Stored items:
----
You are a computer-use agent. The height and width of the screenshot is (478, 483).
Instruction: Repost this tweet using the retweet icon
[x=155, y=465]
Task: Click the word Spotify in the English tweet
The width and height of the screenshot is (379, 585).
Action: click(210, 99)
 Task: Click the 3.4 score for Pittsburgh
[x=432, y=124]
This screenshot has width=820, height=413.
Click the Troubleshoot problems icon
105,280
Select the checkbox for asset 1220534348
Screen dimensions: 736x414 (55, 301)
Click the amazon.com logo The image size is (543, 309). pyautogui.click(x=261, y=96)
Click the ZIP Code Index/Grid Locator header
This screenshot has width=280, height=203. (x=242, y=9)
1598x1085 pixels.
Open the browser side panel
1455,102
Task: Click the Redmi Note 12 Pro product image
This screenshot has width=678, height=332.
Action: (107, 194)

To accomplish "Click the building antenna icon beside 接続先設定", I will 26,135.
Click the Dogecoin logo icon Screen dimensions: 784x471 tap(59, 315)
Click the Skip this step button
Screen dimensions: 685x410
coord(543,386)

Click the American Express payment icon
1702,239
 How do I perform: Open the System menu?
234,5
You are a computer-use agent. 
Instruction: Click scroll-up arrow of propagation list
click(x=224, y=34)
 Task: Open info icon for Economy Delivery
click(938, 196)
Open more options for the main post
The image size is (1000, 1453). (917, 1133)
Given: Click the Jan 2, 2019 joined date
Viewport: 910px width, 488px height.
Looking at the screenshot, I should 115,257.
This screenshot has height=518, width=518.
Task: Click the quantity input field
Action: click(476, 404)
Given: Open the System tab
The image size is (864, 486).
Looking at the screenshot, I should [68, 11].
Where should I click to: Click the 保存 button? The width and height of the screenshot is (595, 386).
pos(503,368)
----
# [Task to carry out]
Set down, word for word, each line from the top of the records above through the line with "Given: Click the Jan 2, 2019 joined date".

# [Response to this exercise]
You are a computer-use agent. The height and width of the screenshot is (478, 483).
Instruction: Repost this tweet using the retweet icon
[x=155, y=465]
Task: Click the word Spotify in the English tweet
The width and height of the screenshot is (379, 585).
Action: click(210, 99)
 Task: Click the 3.4 score for Pittsburgh
[x=432, y=124]
This screenshot has width=820, height=413.
Click the Troubleshoot problems icon
105,280
Select the checkbox for asset 1220534348
Screen dimensions: 736x414 (55, 301)
Click the amazon.com logo The image size is (543, 309). pyautogui.click(x=261, y=96)
Click the ZIP Code Index/Grid Locator header
This screenshot has width=280, height=203. (x=242, y=9)
1598x1085 pixels.
Open the browser side panel
1455,102
Task: Click the Redmi Note 12 Pro product image
This screenshot has width=678, height=332.
Action: (107, 194)

To accomplish "Click the building antenna icon beside 接続先設定", I will 26,135.
Click the Dogecoin logo icon Screen dimensions: 784x471 tap(59, 315)
Click the Skip this step button
Screen dimensions: 685x410
coord(543,386)

Click the American Express payment icon
1702,239
 How do I perform: Open the System menu?
234,5
You are a computer-use agent. 
Instruction: Click scroll-up arrow of propagation list
click(x=224, y=34)
 Task: Open info icon for Economy Delivery
click(938, 196)
Open more options for the main post
The image size is (1000, 1453). (917, 1133)
Given: Click the Jan 2, 2019 joined date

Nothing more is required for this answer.